Domestic production will also grow, the association is calculating. “The EU should bear in mind that Russian production increased in 2013 by 340,000 tonnes deadweight. And the first forecasts for this year [indicate that] growth may reach an additional 150,000 tonnes. Accordingly, we do not expect any sudden negative changes. We have had about ten days since European delivery was not allowed on the Russian market, but the dynamics of prices at wholesale, and so far in retail too, are practically unaffected. So I think the possibility of supplies from other regions of the world and our own production will keep prices stable. In addition, it is necessary to note that the prices in the summer of 2012 and the summer of 2013 were approximately 20% higher than they are now in the wholesale market. Even if there is a price increase, it is unlikely to reach the historical peak of summer 2012.”

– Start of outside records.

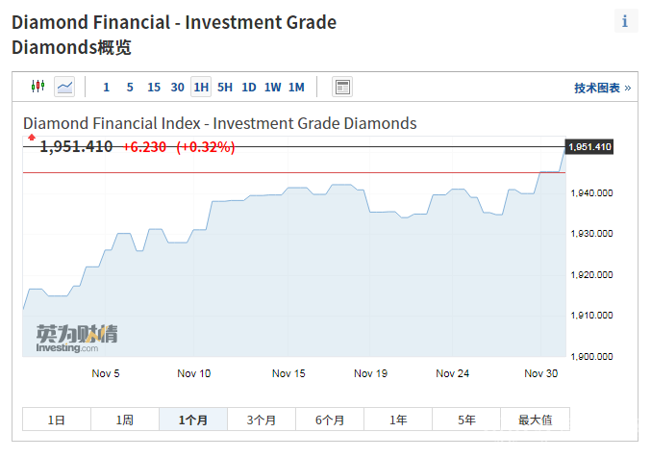Set chart interval to 5 minutes
Viewport: 651px width, 458px height.
tap(130, 88)
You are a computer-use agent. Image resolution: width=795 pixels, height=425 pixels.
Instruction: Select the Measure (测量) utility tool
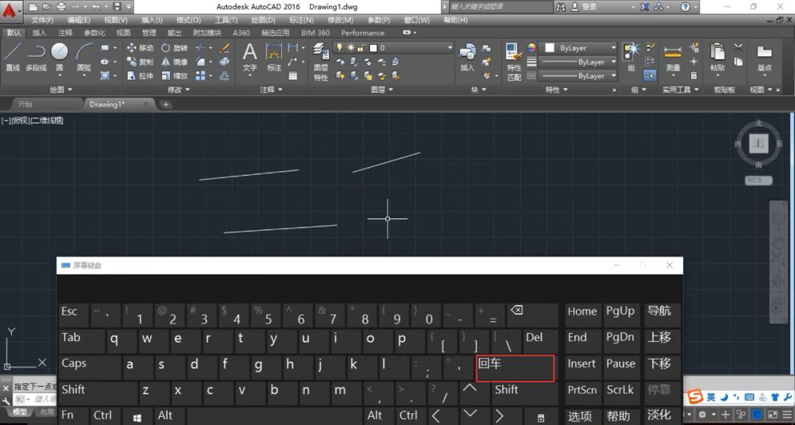coord(673,57)
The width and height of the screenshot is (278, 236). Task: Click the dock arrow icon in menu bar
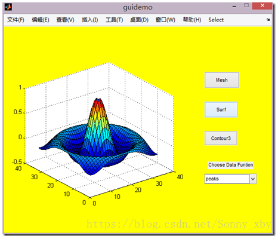point(268,20)
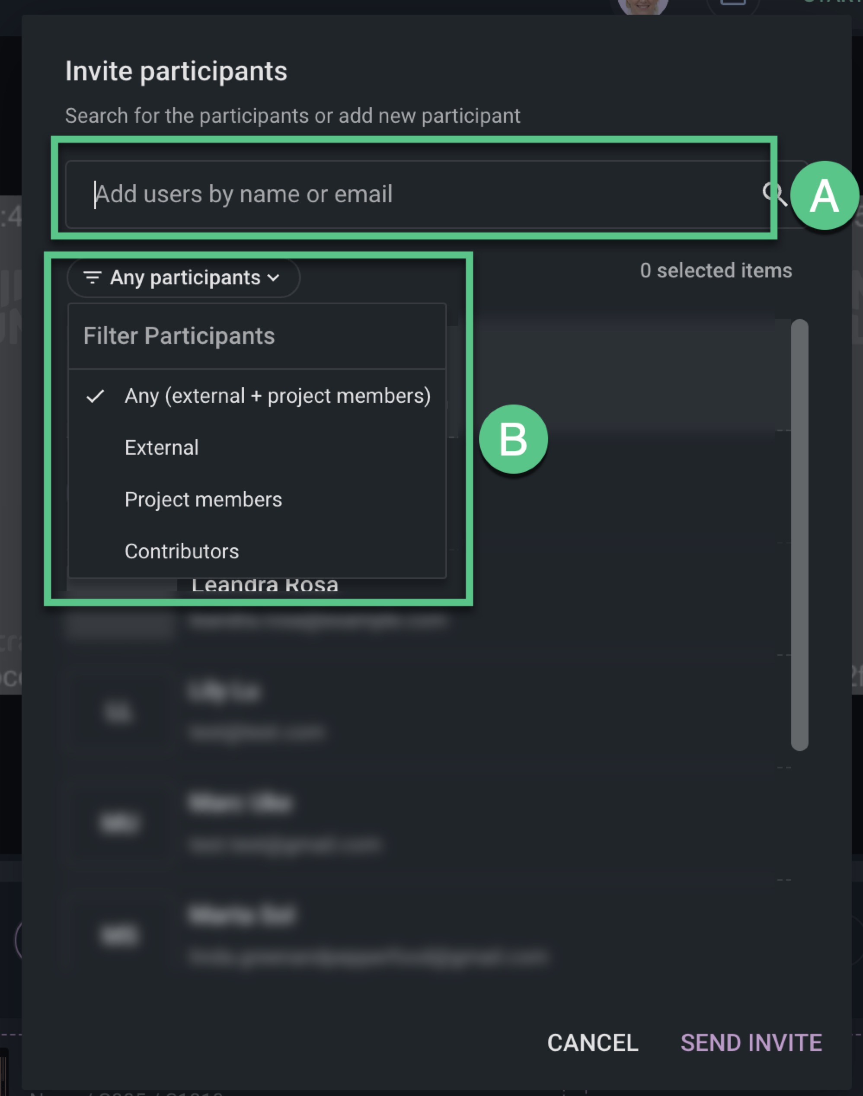Click the green A annotation badge
This screenshot has height=1096, width=863.
tap(824, 195)
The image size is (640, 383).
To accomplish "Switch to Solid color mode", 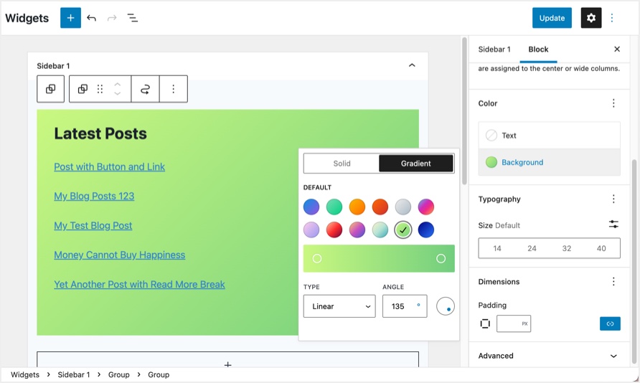I will point(342,164).
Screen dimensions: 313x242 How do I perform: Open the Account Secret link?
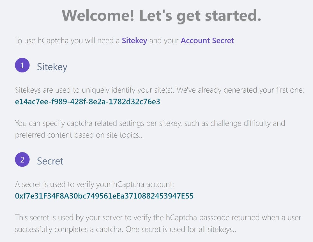(207, 40)
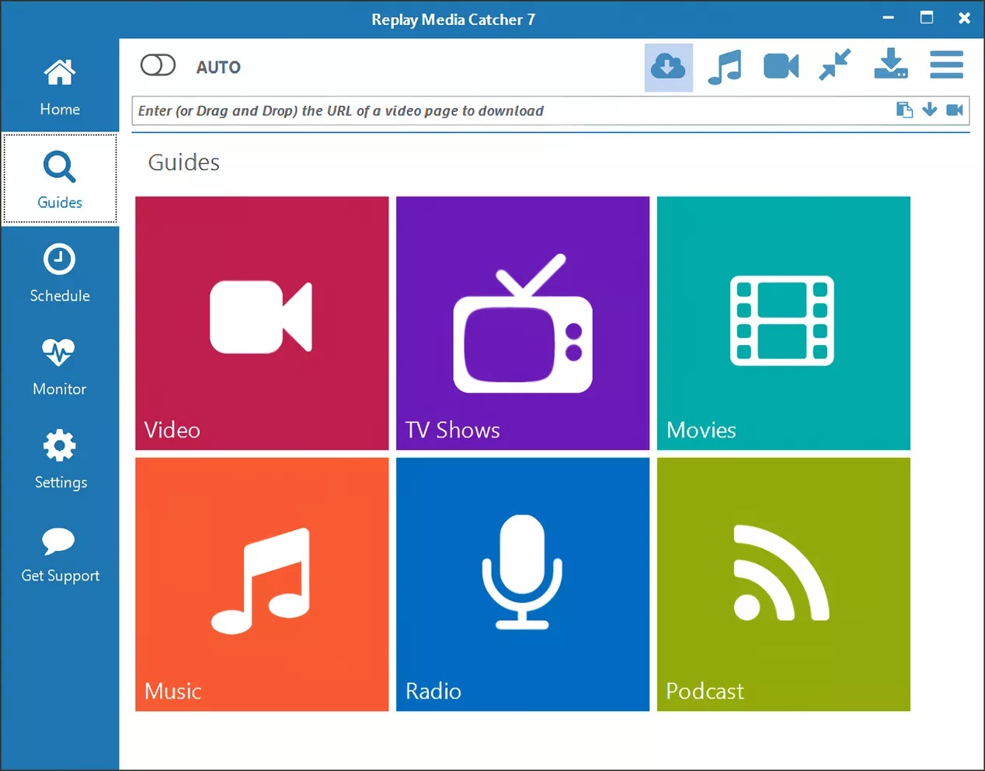
Task: Open the Monitor panel in the sidebar
Action: [x=60, y=365]
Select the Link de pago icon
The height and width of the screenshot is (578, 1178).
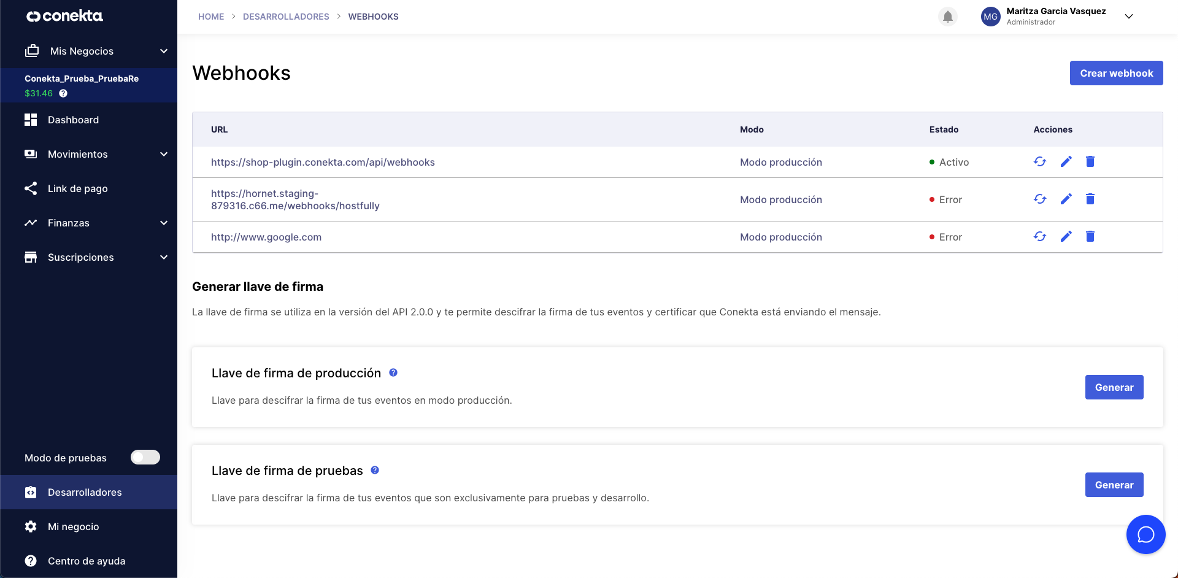31,188
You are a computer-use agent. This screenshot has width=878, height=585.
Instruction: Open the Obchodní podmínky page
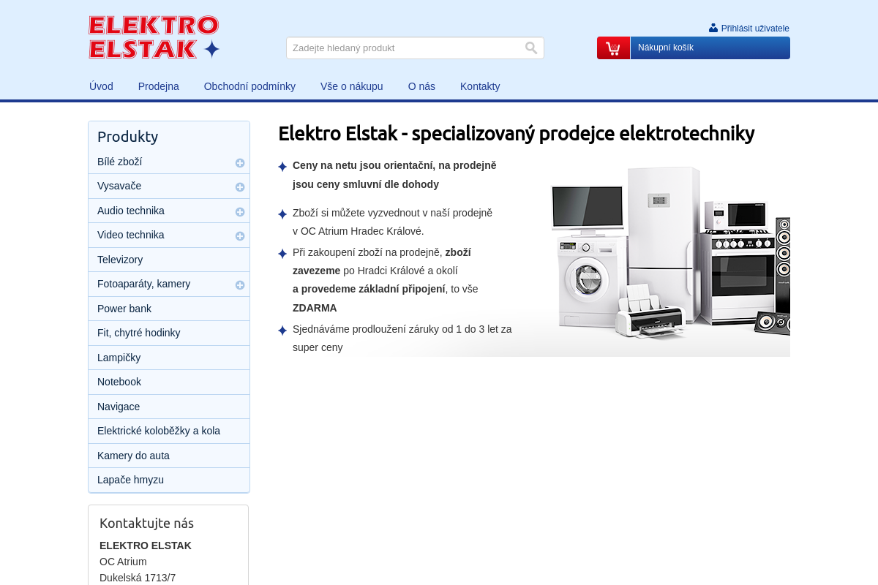pyautogui.click(x=249, y=86)
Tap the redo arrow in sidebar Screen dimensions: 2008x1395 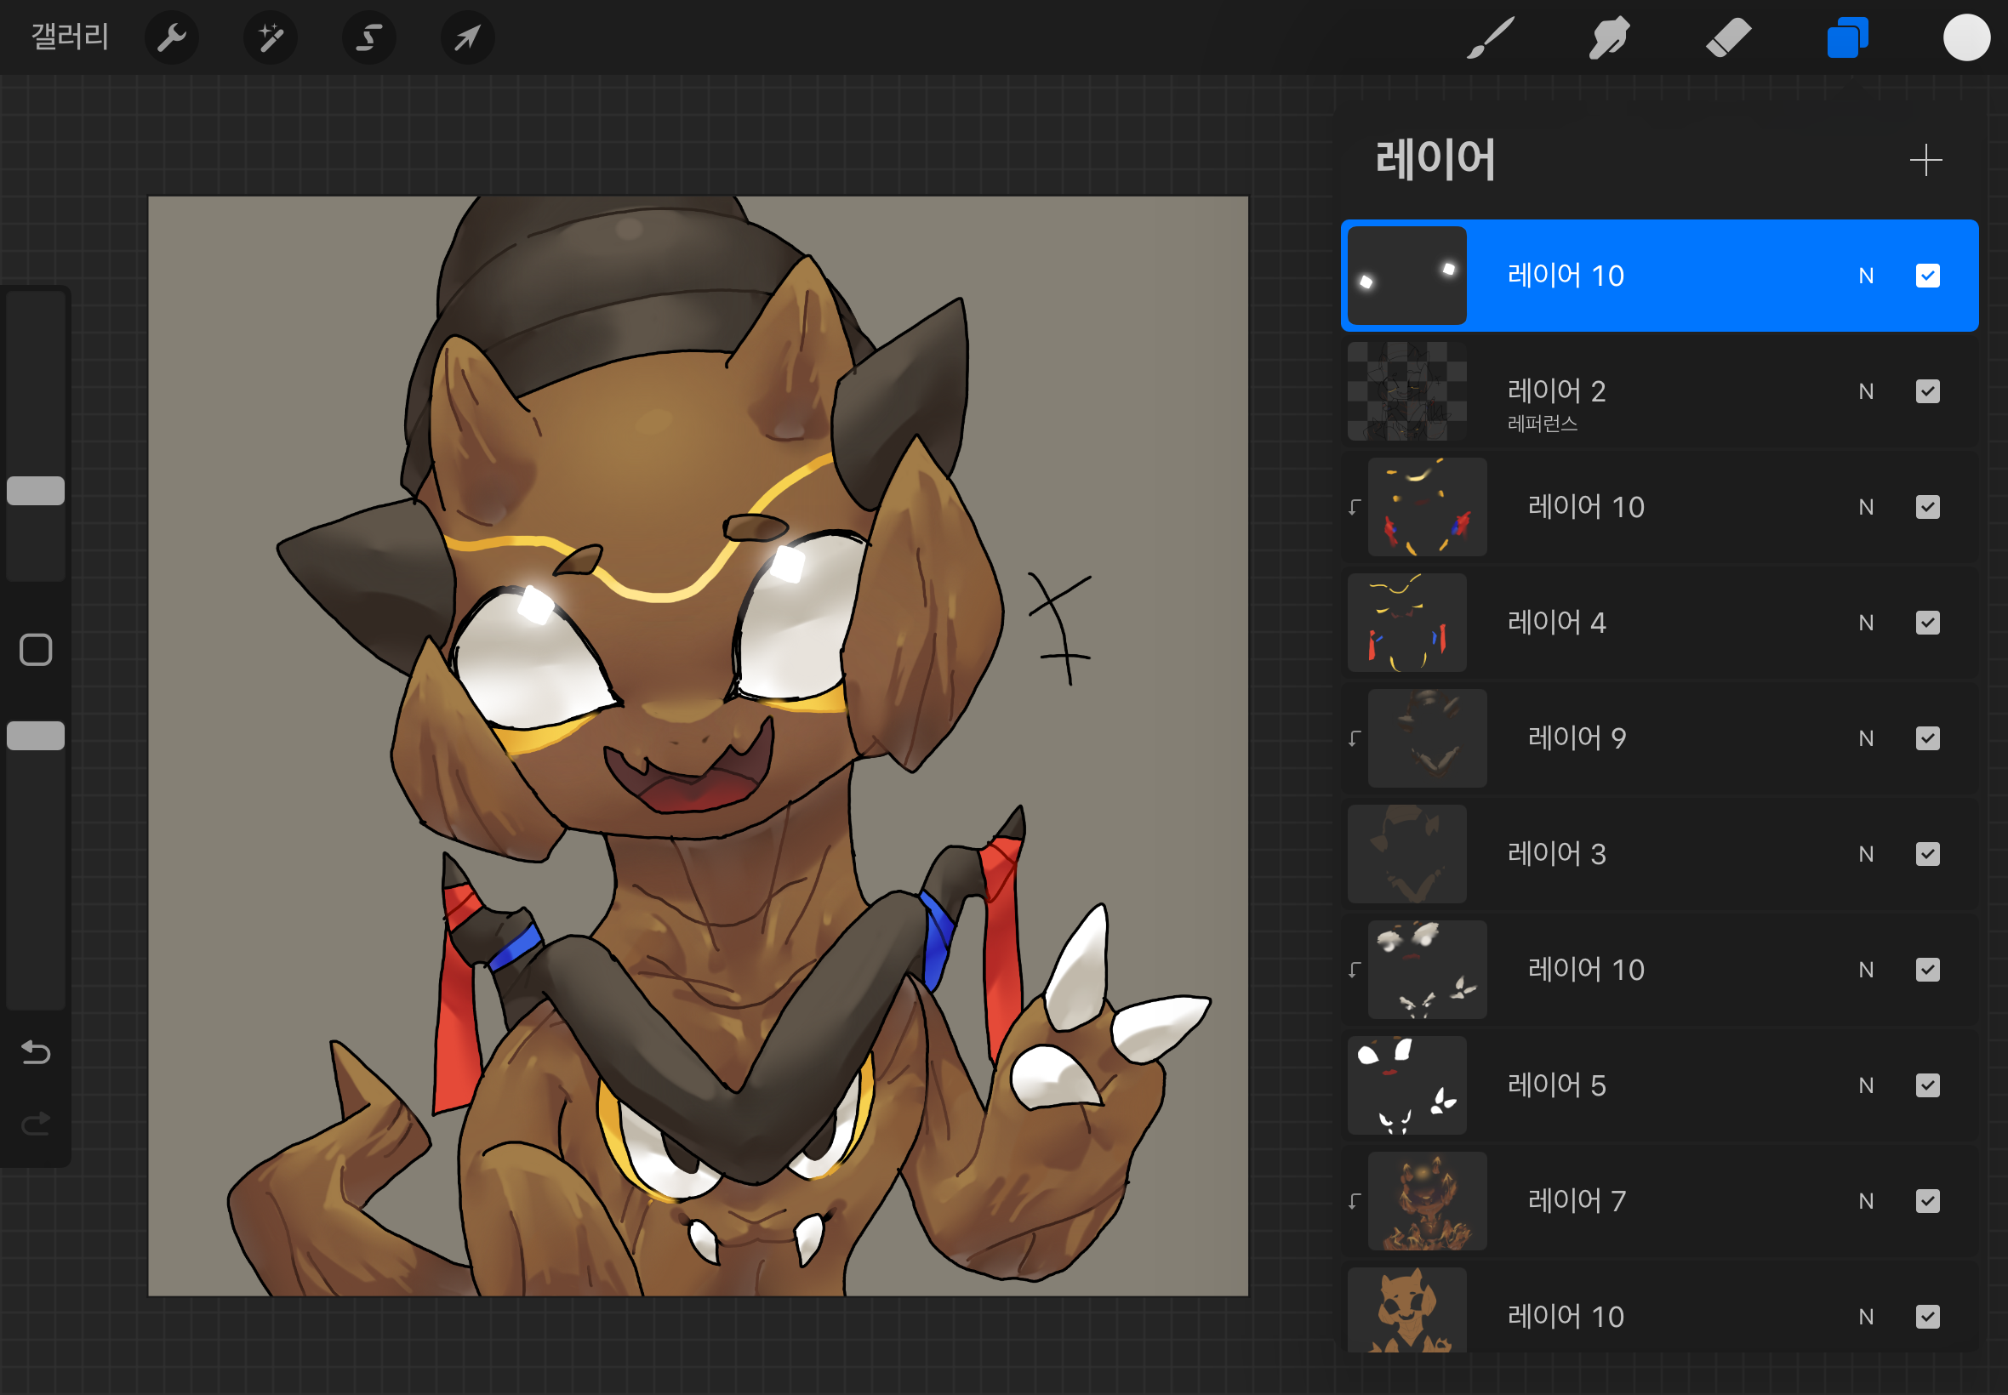point(36,1123)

The North American trade source anticipates that European pork will be replaced in the Russian market by Canada, Brazil and “soon the USA — supposedly they are about to finalize their deal with RSN. I believe this ban will remain in place for a month or two. In the meantime Russian hog producers (and non-EU exporters) will reap the benefits of higher prices, providing a major incentive for at least those constituencies to support the status quo. Plus if enough time passes, Russia will re-allocate European quota to other countries, as they do with beef every year. This means that the Russian importers will not suffer and lose quota whatever happens. So don’t expect any universal outbursts of indignation; the Europeans are likely to be on their own this time.”